No, there is no best season in Bermuda. To the rotund high-blood-pressure tourist, the cooler seasons may seem best. The arthritic, the sinuistic (is there such?) may prefer to sun their infected members in midsummer. “To each his own.” To the normal visitor Bermuda is always a delight, always thrilling with its riot of flowers decorating its picturesque coral homes. The sky and the sea are each season the same, opalescent water, blue, green or brown, revealing the reefs below and reflecting the clouds above.
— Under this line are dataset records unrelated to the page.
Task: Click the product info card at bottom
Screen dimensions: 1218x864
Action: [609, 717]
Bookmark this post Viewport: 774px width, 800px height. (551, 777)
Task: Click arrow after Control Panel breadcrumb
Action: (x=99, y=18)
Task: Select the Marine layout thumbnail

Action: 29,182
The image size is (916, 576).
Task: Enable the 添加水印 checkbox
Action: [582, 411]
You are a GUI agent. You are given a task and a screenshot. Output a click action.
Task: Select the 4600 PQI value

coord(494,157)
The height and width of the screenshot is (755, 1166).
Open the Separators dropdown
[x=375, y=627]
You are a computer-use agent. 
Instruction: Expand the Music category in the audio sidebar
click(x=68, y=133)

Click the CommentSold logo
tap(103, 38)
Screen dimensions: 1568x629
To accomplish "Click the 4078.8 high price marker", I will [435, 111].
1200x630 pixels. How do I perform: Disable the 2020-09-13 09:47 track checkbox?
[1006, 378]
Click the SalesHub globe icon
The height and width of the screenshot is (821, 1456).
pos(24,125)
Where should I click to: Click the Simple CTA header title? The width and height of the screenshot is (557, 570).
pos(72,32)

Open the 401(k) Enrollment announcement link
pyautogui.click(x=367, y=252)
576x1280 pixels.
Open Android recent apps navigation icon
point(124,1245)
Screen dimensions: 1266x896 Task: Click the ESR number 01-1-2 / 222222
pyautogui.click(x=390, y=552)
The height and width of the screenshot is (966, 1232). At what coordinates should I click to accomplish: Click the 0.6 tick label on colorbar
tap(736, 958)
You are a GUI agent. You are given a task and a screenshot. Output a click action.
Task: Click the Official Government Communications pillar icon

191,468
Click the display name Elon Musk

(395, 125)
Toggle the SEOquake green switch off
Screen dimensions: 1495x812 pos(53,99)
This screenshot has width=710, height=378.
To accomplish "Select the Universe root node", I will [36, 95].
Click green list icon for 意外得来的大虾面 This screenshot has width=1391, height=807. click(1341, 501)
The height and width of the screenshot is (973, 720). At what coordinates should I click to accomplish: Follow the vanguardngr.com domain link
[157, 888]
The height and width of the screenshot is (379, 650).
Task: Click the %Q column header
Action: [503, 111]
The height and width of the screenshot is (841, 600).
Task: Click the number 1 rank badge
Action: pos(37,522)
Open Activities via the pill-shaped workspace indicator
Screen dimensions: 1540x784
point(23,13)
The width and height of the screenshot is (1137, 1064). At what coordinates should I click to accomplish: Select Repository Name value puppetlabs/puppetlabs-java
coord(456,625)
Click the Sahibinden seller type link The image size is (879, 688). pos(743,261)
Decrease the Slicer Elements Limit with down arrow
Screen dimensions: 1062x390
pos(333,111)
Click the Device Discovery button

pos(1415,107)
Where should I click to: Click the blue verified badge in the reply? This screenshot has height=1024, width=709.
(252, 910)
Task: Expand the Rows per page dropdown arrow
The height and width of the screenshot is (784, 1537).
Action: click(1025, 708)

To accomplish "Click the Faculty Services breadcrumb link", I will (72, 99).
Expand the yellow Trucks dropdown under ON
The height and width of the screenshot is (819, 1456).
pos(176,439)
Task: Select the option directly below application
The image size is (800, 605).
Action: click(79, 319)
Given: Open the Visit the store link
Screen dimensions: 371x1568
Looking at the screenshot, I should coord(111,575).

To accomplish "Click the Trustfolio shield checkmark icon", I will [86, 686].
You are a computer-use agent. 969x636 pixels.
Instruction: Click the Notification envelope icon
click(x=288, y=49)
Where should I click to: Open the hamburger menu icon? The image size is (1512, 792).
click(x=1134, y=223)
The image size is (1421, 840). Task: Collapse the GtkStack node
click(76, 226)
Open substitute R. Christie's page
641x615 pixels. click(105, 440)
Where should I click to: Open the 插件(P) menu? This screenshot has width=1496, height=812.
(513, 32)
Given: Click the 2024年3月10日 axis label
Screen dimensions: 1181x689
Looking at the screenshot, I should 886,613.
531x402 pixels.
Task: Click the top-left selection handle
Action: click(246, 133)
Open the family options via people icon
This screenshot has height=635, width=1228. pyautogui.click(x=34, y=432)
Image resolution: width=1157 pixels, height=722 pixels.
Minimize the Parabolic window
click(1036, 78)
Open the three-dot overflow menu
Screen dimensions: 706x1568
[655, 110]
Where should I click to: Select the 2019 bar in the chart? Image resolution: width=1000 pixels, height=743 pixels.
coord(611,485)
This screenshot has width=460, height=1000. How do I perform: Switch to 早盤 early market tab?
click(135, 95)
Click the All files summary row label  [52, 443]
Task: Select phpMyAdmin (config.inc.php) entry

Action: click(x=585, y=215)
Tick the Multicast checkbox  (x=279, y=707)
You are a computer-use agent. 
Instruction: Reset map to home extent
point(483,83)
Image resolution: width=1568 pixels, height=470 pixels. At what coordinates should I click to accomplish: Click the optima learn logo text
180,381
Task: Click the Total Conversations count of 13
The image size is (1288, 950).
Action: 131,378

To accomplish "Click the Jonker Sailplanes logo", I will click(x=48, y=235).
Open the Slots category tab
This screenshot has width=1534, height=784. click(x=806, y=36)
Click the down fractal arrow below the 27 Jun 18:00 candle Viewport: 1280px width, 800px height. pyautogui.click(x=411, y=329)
Tonight, flying homeward high above the clouds, almost heading right into the setting sun, I reflect on the beauties of Bermuda. A question arises in my mind,- why is it that so many Americans flock to the coast of Maine and of other New England states, to point or to write, when at every turn of the Middle Road of of the narrow lanes there is new beauty of homes, flowering hedges or spreading palms; when beside the stretches of the North Shore Road are heaps of ragged rocks or little coral islands, when beside the South Shore, shaded on the land by oleanders and other shrubs, is the bluest sea Nature ever enameled and between the reefs are coves of indigo-hued waters lapping little coral beaches. Where in all America can so much beauty be found? And where else can beauty with perfect quiet so impell the writer to better work? Why have artists’ colonies not been established in Bermuda? Perhaps it is because of the high cost of housing, but surely something can be planned for the creator of art and literature. Nowhere else can he work unceasingly all year through. Bermuda, the “land of rest” can also be the “land of creative art.”